**REQUIREMENT 1:**
Reproduce everything in the sugar tax article from "Do a 12 Step" down to "your sugar addiction.".
**REQUIREMENT 2:**
List every word or phrase that the sugar tax article sets within quotation marks.

**PASSAGE FOR REVIEW:**
= Beginning of Section =

Great Britain is in the middle of a not-so-sweet debate over a sugar tax. The Guardian reported on Feb. 7, that health experts and ministry heads are pushing a sugar tax to cut obesity rates. Health crusader Jamie Oliver says a sugar tax is just one of his promised “ninja” tactics in the ongoing battle of the bulge. Obesity worldwide is growing at an alarming rate, and it looks like such desperate times call for desperate measures. Predictably, sugar tax critics are railing against the “nanny state” controlling peoples’ lives with sin taxes and junk food penalties. But those critics seem to be in denial over the fact that most of the world is overweight and obese and large part of that is due to sugar addiction.
So if a sugar tax is passed, you could keeping eating sweets, darn the torpedoes, just to stick it to the man. That’ll show ’em you’re not going to be bullied to lose weight. Or you could get out of De Nile and realize that sugar addiction is killing people. You could do yourself a favor and practice strategies to curb food cravings. You could work to break that sugar addiction before it breaks you (as it will). Here’s how.
Do a 12 Step program for sugar addiction. Seriously, start by acknowledging the power your sugar addiction has over you. Sugar, particularly processed, refined sugar, might be the most addictive substance on the planet, research is finding. You need certain natural sugars for brain functioning. But processed sugar stores as fat and manufactures a need for itself. Blood sugar spikes create a “high” that you want to duplicate. Then you comfort eat more sugar to combat the low you get when your blood sugar crashes. Using Al-Anon strategies, admit you’re powerless over candy, chocolate and sweets. Then work through the steps to begin to manage your sugar addiction.
Mind over platter. There’s one cool thing about obesity compared to other diseases. Obesity is treatable. Fixing obesity doesn’t require complicated therapies or expensive diets. Typically, all it requires to lose weight is some tweaks in eating and a little self-control.

= End of Section =

**DATASET:**

= Beginning of Section =

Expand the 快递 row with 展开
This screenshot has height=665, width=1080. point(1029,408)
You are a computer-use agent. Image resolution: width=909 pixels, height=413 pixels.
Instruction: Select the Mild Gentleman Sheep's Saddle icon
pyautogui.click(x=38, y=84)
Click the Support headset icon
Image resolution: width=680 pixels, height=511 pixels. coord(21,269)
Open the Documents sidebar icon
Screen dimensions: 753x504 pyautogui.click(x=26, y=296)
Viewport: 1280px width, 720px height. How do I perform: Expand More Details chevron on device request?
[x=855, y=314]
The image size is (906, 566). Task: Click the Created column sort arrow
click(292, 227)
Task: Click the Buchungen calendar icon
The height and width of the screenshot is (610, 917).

= End of Section =

**YOUR RESPONSE 1:**
Do a 12 Step program for sugar addiction. Seriously, start by acknowledging the power your sugar addiction has over you. Sugar, particularly processed, refined sugar, might be the most addictive substance on the planet, research is finding. You need certain natural sugars for brain functioning. But processed sugar stores as fat and manufactures a need for itself. Blood sugar spikes create a “high” that you want to duplicate. Then you comfort eat more sugar to combat the low you get when your blood sugar crashes. Using Al-Anon strategies, admit you’re powerless over candy, chocolate and sweets. Then work through the steps to begin to manage your sugar addiction.

**YOUR RESPONSE 2:**
ninja
nanny state
high